A lovely waria Miranda also warned me that sometimes you can be attacked with a knife at Tembok. But Tembok is precisely the place where most of the waria in Sorong gather at night, so there is no question for me – I have to get there. Tembok Berlin is the heart of the city that runs, as the name says, as a wall along the coast current. This is the city’s most popular place for enjoyment and rendezvous (“tempat Santai”). Here we have great gorengans, coffee, tea, grilled bananas and luxurious durian. This is the meeting point for all young people in love and all secret lovers. Among others, both female and male prostitutes hang out here, and latter being even more popular, because having a same sex partner can become a good smoke cover.
“People who pass by then just think that you’re meeting some old school friend. Nobody knows that this will be followed by sex, so your family relations will not be at risk, even if you’re having an extramarital partners,” my friend, who’s active in the local gay scene, told me. And it does not mean that the customer is necessarily gay himself.
But after all, this place is called Berlin Wall and there has to be a reason other than just being a wall. This here is the house of liberties of Sorong. On the one side of the wall we have the city, cars passing by and the numerous sweet aunties selling snacks and coffee, people chatting, having good time. But the other side is wilder – here we’ve got warm see breeze, green waves in constant move, along some trash and young people secretly making out. The zone of freedoms along the Berlin Wall.

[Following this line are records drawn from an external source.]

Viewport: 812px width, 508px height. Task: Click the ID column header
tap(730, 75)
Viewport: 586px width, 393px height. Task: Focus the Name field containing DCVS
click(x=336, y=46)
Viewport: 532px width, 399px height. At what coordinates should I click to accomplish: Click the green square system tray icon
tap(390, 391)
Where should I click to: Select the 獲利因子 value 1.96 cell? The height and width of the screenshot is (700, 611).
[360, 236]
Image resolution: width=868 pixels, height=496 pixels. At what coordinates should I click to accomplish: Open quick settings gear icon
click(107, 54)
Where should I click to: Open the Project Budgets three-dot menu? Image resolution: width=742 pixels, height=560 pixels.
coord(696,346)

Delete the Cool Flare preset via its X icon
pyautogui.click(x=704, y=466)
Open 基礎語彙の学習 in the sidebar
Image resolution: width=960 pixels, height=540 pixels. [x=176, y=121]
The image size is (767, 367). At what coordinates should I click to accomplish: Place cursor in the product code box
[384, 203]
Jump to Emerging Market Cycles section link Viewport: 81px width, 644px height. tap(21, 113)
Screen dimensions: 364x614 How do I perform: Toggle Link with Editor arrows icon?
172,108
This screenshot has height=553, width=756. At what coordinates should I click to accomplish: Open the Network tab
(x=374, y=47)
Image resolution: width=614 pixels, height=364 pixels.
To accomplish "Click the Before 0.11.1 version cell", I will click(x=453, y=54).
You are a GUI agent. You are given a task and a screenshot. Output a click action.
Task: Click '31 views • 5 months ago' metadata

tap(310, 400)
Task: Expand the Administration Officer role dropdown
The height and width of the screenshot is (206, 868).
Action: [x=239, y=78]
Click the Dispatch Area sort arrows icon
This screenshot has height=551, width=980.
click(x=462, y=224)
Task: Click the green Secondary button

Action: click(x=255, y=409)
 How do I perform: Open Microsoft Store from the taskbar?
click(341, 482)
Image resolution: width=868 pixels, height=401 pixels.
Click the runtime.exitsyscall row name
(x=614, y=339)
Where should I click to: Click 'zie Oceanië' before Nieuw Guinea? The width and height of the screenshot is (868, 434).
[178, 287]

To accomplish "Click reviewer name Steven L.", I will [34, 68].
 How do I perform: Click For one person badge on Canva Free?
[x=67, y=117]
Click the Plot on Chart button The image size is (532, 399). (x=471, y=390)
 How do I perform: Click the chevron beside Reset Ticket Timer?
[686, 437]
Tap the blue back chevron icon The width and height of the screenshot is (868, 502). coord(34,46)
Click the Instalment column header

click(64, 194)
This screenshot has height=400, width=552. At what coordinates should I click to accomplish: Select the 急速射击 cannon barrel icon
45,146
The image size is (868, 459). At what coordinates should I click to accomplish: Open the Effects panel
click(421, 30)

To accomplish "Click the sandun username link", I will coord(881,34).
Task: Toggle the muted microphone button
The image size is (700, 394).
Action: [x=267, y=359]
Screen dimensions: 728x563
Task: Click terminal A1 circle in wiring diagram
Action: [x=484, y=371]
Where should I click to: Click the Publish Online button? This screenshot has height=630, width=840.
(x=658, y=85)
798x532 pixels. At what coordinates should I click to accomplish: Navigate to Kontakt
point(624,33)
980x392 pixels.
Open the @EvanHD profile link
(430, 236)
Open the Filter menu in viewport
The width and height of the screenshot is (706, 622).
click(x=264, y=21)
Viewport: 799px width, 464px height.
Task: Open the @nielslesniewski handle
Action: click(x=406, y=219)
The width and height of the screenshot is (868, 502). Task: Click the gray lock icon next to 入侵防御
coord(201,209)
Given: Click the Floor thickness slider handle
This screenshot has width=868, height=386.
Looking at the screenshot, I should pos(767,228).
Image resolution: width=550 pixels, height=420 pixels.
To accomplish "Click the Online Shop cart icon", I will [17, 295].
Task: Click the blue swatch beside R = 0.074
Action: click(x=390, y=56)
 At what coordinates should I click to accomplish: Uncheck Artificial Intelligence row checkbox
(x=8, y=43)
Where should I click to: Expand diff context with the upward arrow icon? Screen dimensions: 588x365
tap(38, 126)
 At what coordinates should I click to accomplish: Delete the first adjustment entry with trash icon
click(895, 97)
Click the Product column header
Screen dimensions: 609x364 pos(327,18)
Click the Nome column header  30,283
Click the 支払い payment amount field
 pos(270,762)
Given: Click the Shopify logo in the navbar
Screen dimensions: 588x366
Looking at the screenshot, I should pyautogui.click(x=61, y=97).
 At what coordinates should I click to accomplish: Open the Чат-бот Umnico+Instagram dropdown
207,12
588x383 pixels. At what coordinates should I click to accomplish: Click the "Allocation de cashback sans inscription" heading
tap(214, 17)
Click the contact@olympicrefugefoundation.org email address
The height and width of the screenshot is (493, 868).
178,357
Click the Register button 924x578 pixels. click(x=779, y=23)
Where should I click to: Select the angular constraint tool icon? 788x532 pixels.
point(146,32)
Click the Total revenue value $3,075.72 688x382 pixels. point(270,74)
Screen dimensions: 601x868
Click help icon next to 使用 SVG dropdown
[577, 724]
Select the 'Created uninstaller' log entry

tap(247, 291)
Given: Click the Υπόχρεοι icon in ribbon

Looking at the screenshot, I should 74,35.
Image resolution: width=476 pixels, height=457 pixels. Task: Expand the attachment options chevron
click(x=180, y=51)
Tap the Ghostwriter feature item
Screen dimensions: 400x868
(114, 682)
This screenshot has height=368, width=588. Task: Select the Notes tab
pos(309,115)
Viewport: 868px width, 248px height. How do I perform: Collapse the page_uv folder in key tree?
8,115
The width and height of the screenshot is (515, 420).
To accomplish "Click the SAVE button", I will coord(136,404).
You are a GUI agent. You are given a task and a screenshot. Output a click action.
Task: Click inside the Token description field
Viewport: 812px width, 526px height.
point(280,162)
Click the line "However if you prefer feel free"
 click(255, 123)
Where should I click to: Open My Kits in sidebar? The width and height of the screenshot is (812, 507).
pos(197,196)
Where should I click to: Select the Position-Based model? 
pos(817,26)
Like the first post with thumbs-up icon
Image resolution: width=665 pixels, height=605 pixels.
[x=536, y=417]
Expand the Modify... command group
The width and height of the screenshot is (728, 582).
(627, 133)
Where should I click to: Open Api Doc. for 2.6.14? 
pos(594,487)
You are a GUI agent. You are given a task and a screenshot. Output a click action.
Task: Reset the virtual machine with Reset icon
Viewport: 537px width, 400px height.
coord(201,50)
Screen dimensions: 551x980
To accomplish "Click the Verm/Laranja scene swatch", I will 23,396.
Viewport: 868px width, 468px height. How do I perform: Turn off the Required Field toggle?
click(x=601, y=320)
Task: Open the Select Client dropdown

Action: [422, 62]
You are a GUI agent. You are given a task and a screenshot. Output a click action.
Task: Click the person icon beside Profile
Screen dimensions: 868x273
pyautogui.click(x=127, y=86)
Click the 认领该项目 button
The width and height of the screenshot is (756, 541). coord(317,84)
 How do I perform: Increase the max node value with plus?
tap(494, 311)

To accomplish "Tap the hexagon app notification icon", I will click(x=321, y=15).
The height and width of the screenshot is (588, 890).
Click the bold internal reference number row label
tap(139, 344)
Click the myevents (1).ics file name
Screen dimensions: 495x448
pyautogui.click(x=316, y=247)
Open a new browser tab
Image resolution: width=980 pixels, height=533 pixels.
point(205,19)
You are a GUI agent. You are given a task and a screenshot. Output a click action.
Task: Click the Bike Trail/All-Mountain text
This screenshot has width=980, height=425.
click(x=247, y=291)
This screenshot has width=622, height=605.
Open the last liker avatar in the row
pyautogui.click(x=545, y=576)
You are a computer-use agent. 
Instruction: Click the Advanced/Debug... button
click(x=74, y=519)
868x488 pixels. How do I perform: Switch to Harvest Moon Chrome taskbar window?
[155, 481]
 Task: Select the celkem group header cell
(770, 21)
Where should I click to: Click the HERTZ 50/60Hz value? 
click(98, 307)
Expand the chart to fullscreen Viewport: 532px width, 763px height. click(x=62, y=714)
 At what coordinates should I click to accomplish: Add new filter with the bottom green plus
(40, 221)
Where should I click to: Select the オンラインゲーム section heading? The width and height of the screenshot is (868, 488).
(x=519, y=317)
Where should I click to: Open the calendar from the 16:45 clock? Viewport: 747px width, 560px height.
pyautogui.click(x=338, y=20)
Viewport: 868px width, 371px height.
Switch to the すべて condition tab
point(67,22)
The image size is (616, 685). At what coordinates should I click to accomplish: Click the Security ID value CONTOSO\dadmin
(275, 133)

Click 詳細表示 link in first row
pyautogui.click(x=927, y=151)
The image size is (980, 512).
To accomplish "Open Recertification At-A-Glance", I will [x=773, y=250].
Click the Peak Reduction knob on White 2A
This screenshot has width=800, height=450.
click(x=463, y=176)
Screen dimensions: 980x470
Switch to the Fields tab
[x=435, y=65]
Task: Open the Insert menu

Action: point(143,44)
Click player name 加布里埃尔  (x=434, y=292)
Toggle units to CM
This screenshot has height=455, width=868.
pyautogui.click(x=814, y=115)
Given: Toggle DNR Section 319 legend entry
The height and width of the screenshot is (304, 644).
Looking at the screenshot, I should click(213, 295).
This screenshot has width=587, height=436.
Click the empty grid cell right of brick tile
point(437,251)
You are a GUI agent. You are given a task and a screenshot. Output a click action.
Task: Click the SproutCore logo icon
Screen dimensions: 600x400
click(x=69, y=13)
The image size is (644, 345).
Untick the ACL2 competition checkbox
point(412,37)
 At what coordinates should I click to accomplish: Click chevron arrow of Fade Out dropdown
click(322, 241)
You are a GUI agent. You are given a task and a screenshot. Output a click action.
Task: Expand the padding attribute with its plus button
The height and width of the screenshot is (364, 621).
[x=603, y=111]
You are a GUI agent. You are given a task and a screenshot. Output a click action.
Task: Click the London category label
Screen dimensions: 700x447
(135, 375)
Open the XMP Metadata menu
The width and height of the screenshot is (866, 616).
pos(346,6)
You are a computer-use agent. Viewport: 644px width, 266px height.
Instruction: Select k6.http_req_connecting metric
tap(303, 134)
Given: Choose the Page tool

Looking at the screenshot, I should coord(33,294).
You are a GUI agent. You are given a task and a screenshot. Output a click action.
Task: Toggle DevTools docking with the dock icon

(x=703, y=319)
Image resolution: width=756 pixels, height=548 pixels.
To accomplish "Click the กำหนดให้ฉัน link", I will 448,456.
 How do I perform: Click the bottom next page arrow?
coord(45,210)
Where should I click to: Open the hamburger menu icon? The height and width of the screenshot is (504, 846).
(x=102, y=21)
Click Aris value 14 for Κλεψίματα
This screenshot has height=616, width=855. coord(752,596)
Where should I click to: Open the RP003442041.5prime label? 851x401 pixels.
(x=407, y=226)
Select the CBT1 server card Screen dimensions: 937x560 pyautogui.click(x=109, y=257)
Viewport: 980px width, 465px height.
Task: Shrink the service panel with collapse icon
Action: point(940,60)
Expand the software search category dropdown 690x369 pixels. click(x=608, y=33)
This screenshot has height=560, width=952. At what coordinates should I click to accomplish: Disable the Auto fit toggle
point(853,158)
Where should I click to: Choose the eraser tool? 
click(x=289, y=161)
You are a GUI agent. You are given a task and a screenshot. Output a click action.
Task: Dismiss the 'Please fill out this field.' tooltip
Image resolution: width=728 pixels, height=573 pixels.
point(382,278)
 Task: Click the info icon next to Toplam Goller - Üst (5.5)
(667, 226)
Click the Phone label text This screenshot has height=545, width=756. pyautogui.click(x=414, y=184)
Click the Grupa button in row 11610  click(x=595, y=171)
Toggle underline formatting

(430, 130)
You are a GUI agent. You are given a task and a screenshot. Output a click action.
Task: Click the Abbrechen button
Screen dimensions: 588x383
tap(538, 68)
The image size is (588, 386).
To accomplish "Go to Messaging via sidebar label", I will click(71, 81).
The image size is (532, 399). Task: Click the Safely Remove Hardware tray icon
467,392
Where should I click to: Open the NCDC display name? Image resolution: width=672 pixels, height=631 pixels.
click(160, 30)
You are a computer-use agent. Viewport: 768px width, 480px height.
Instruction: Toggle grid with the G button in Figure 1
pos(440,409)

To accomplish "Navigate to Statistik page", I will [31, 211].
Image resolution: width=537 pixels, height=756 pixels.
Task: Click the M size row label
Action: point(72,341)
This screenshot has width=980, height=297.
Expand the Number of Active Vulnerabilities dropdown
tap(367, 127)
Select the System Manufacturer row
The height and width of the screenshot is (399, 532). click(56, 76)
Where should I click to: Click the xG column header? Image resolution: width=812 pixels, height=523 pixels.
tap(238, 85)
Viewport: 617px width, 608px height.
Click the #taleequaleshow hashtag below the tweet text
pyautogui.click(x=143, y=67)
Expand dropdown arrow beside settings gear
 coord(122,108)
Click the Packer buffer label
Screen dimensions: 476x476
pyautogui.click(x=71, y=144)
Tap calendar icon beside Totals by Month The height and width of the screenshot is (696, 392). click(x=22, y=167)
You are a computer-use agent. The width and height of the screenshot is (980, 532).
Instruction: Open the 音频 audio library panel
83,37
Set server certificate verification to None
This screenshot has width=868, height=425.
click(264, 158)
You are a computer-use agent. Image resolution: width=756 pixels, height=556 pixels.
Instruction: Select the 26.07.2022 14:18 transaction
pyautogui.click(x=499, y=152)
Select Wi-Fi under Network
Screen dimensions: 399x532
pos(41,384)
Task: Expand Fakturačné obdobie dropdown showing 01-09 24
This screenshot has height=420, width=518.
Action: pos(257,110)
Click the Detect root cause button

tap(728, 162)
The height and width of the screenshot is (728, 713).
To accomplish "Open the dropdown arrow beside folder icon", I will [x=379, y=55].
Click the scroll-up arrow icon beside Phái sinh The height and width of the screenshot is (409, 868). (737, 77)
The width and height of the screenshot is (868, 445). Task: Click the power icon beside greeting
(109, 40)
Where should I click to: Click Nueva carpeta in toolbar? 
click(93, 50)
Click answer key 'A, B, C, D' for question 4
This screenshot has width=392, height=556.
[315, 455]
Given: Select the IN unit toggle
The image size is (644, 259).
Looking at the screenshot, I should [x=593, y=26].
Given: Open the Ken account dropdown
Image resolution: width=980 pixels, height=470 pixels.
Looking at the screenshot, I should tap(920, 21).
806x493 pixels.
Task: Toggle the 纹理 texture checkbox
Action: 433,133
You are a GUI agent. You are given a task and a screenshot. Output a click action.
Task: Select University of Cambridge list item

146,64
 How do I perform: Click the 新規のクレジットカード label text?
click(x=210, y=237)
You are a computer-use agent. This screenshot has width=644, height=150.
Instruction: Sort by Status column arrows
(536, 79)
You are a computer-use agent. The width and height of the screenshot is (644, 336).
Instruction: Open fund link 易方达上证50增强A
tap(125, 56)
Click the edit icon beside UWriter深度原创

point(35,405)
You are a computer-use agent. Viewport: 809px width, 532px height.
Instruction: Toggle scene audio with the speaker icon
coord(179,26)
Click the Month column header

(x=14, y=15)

It was there were I met a sweet young native papuan waria from Biak. Her story seem to be quite representative for the case of papuan waria – she had escaped from her family to another city, because the family couldn’t cope with the child’s non-conforming gender identity. So here she is now – hanging out with the waria of the city, trying to learn about her new life, and the salon work. Her dream is to open her private salon one day. To finance her life, she also comes here at nights to prostitute, just like her friends. When after an exhausting night she returns home, she prays. For her sins. When I asked her, what exactly she sees as her sin she has to pray for – is it her being a waria, is it sex work or is it something else? She replies: “This here…” While all other warias are joking and laughing just next to us, she tells me with glassy eyes that she only does it for money. She doesn’t get any satisfaction from it.
“Miss Angola!”cries another sparkling waria to sheer up my papuan friend, when she walks across the street in her sexy short pants. She rolls some hips as a reply to the girls laughing. Of course, our gender expression is constructed under various forces, just as feminist philosopher Simone de Beauvoir has stated that one is not born a women, but becomes a women. What I experienced at Tempok Berlin could rather be seen as how a “boy” becomes a waria. It’s how a waria becomes to be here at the local Berlin Wall – zone of freedoms for some, zone of sins for others, zone of pain and hopelessness for some. Whatever it is – we have to break on through to the other side. Here that would be to the side of green waves and warm see breeze. Sounds like freedom, right? Yet so often the other side comes along with random sex for random money, wanted or unwanted, that takes place between the piles of hopeless trash on the beach.